What you are asked to do> From the first line of the data below, repeat each line exactly until you reach the line with "Task: Click the '[C"; include that line too.

########

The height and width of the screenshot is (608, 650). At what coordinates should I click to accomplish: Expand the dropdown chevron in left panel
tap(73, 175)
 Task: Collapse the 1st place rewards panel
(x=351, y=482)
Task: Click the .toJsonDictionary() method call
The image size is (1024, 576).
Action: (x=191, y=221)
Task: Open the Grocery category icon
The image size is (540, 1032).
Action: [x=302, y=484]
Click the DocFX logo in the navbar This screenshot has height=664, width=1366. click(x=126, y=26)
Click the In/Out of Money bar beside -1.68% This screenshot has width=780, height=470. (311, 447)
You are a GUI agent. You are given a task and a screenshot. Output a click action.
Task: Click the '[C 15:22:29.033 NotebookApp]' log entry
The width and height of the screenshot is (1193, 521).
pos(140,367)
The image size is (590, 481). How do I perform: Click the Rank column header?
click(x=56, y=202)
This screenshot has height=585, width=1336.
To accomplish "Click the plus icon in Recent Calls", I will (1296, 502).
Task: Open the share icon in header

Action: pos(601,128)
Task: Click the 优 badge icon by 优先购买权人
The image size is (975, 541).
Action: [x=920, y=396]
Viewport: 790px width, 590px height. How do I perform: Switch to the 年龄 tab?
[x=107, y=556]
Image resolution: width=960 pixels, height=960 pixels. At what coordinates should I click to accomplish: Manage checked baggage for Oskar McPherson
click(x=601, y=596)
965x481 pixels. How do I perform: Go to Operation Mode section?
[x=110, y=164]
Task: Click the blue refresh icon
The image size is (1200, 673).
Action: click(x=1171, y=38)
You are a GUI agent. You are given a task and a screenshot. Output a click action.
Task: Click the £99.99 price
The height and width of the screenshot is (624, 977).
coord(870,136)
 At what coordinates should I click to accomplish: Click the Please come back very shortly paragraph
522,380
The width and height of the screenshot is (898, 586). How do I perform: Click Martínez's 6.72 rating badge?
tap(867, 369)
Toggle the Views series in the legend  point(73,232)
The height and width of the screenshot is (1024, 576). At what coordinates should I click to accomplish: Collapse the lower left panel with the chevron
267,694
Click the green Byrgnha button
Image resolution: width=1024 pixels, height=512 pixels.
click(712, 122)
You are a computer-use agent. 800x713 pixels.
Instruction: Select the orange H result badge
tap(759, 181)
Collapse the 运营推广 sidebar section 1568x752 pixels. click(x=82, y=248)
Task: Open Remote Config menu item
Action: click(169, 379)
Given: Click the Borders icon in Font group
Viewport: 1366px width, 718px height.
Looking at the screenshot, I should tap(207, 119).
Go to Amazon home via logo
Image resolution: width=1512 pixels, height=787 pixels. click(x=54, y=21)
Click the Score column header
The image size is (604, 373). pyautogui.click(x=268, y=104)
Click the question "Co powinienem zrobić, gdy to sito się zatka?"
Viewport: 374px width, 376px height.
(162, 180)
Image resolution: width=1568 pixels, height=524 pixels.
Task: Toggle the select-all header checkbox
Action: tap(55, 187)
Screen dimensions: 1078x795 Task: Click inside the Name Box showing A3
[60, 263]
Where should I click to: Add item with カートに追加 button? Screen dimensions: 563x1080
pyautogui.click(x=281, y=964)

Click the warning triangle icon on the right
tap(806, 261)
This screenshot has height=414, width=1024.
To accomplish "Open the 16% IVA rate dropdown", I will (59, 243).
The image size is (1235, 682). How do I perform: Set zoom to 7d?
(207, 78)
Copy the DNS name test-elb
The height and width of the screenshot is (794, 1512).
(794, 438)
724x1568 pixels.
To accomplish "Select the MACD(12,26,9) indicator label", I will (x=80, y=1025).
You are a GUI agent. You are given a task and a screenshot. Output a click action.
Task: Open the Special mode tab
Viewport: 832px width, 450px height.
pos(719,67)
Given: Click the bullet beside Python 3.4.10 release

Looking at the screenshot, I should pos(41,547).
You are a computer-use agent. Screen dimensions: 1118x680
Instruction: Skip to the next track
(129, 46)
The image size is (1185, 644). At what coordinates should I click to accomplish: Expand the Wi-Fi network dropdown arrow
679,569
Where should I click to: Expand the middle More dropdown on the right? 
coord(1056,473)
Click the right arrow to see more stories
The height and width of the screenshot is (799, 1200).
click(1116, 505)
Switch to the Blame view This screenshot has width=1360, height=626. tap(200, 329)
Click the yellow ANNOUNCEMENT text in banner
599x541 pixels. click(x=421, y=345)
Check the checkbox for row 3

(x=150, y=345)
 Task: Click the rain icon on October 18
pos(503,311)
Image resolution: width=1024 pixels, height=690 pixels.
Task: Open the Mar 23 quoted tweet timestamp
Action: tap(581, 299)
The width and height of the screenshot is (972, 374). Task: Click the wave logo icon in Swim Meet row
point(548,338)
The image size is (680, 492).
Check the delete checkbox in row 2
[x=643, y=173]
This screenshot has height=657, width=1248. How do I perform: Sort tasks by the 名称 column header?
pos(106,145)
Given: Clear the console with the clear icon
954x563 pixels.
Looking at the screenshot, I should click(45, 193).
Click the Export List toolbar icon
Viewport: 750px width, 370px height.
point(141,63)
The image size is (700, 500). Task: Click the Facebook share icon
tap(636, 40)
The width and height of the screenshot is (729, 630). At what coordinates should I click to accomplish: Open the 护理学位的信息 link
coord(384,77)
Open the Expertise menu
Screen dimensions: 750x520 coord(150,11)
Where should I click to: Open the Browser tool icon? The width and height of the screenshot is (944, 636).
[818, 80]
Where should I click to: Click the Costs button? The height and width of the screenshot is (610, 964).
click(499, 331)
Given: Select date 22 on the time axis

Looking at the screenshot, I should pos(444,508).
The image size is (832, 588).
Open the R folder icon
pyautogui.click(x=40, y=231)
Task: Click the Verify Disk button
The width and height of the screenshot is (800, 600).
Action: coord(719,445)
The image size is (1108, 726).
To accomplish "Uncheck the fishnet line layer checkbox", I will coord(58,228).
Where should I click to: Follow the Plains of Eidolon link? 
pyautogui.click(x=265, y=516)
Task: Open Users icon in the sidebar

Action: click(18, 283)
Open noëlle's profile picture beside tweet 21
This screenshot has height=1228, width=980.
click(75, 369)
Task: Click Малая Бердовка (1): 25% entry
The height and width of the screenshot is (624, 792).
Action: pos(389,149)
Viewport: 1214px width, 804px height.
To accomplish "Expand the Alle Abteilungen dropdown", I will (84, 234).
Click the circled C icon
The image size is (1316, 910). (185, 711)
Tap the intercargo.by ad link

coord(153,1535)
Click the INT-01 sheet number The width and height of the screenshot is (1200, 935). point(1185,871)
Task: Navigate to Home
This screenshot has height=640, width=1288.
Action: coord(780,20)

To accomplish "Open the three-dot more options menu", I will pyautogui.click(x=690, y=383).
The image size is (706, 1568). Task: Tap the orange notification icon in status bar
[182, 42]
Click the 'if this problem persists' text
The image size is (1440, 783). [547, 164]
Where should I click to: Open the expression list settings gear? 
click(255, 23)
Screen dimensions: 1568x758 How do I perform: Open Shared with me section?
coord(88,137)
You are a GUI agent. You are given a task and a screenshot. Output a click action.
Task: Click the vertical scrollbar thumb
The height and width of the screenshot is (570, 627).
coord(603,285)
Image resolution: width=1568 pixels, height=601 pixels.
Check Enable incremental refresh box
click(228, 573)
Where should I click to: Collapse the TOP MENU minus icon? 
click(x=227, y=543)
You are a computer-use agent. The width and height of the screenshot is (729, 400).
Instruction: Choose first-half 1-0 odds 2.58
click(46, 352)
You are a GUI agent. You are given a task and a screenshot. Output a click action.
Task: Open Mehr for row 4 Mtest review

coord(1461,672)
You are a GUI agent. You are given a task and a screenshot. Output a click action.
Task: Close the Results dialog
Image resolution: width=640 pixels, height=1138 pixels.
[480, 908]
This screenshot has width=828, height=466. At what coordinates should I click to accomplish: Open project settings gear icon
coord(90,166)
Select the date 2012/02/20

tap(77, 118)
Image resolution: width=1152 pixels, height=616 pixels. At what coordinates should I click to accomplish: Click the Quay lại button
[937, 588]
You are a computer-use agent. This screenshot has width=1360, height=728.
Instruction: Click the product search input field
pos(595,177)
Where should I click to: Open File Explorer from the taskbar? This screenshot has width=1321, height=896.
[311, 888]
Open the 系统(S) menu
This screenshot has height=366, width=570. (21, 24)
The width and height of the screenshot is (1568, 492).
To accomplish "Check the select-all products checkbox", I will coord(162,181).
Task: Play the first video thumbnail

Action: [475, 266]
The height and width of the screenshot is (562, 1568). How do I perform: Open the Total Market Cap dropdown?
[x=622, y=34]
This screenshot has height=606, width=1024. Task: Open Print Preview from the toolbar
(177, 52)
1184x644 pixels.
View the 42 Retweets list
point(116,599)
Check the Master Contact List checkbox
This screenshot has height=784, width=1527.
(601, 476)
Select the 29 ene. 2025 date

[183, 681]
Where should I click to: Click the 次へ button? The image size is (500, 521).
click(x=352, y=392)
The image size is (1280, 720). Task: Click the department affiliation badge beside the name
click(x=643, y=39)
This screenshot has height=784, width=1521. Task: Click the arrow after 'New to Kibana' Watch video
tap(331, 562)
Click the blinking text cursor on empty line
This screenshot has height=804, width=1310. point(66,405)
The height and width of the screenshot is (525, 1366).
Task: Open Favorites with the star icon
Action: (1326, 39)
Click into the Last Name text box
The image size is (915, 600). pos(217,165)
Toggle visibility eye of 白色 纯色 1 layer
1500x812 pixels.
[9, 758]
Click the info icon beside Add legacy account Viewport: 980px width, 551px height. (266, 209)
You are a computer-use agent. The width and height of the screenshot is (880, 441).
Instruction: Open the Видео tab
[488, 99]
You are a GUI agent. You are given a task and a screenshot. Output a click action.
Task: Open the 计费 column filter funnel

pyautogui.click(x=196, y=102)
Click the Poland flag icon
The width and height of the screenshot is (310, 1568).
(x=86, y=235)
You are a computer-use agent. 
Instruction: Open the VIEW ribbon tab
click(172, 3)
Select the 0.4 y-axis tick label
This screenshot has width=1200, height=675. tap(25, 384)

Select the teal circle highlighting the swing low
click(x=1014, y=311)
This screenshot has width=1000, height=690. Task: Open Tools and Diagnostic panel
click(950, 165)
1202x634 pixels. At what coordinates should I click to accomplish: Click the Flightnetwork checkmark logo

########

Response>
The height and width of the screenshot is (608, 650). At what coordinates should I click to accomplish: Expand the dropdown chevron in left panel
tap(73, 175)
 Task: Collapse the 1st place rewards panel
(x=351, y=482)
Task: Click the .toJsonDictionary() method call
The image size is (1024, 576).
Action: (x=191, y=221)
Task: Open the Grocery category icon
The image size is (540, 1032).
Action: [x=302, y=484]
Click the DocFX logo in the navbar This screenshot has height=664, width=1366. click(x=126, y=26)
Click the In/Out of Money bar beside -1.68% This screenshot has width=780, height=470. (311, 447)
You are a GUI agent. You are given a task and a screenshot. Output a click action.
Task: Click the '[C 15:22:29.033 NotebookApp]' log entry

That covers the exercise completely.